Ma W, Tavakoli T, Derby E, Serebryakova Y, Rao MS, Mattson MP - BMC Dev. Biol. (2008)

Bottom Line: We found that the five substrates instructed neural progenitors followed by neuronal differentiation to differing degrees.Glia did not appear until 4 weeks later.Neural progenitor and neuronal generation and neurite outgrowth were significantly greater on laminin and laminin-rich Matrigel substrates than on other 3 substrates.

View Article: PubMed Central - HTML - PubMed

Affiliation: Stem Cell Center, Developmental Biology, American Type Culture Collection, Manassas, VA, USA. wma@atcc.org

ABSTRACT

Background: Interactions of cells with the extracellular matrix (ECM) are critical for the establishment and maintenance of stem cell self-renewal and differentiation. However, the ECM is a complex mixture of matrix molecules; little is known about the role of ECM components in human embryonic stem cell (hESC) differentiation into neural progenitors and neurons.

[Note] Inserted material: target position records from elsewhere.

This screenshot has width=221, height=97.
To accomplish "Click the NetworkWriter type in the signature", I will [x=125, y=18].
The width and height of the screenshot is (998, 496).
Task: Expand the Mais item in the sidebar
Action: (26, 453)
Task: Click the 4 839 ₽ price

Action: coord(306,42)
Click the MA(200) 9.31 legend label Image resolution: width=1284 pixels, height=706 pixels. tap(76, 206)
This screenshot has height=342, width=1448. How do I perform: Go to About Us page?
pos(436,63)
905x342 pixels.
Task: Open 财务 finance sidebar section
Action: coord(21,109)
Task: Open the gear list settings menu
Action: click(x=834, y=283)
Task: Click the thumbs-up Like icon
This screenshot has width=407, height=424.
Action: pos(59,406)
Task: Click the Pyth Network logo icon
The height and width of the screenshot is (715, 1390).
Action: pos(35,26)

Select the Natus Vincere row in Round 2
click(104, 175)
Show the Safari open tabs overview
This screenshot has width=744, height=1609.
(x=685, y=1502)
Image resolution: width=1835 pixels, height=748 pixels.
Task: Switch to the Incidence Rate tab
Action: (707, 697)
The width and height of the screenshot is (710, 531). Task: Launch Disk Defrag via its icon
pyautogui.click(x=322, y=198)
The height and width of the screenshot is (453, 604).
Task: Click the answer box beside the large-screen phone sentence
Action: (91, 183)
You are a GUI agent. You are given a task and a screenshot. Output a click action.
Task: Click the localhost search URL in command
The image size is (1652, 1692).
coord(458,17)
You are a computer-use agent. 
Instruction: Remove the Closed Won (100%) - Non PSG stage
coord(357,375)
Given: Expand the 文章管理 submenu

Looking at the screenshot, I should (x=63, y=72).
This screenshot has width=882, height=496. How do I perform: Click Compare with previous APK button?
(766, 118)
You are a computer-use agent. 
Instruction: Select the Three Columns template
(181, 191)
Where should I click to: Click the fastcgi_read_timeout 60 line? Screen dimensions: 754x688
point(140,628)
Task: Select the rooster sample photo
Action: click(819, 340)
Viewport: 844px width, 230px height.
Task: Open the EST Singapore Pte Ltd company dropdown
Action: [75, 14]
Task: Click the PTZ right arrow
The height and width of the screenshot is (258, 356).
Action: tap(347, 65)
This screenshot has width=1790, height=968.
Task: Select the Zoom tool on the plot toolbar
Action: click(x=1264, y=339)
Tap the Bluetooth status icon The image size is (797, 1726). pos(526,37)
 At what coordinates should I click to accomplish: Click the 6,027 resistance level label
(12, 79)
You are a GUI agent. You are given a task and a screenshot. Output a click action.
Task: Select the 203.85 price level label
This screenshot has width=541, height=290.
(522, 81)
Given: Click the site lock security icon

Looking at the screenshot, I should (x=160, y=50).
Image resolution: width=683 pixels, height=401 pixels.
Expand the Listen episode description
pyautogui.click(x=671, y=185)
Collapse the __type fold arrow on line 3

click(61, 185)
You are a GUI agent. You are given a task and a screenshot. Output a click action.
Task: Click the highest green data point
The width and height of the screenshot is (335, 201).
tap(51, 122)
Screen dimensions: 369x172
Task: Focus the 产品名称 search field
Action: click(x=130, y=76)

Results: A reproducible protocol was used to generate highly homogenous neural progenitors or a mixed population of neural progenitors and neurons from hESCs. This defined adherent culture system allowed us to examine the effect of ECM molecules on neural differentiation of hESCs. hESC-derived differentiating embryoid bodies were plated on Poly-D-Lysine (PDL), PDL/fibronectin, PDL/laminin, type I collagen and Matrigel, and cultured in neural differentiation medium. We found that the five substrates instructed neural progenitors followed by neuronal differentiation to differing degrees. Glia did not appear until 4 weeks later. Neural progenitor and neuronal generation and neurite outgrowth were significantly greater on laminin and laminin-rich Matrigel substrates than on other 3 substrates. Laminin stimulated hESC-derived neural progenitor expansion and neurite outgrowth in a dose-dependent manner. The laminin-induced neural progenitor expansion was partially blocked by the antibody against integrin alpha6 or beta1 subunit.

Conclusion: We defined laminin as a key ECM molecule to enhance neural progenitor generation, expansion and differentiation into neurons from hESCs. The cell-laminin interactions involve alpha6beta1 integrin receptors implicating a possible role of laminin/alpha6beta1 integrin signaling in directed neural differentiation of hESCs. Since laminin acts in concert with other ECM molecules in vivo, evaluating cellular responses to the composition of the ECM is essential to clarify further the role of cell-matrix interactions in neural derivation of hESCs.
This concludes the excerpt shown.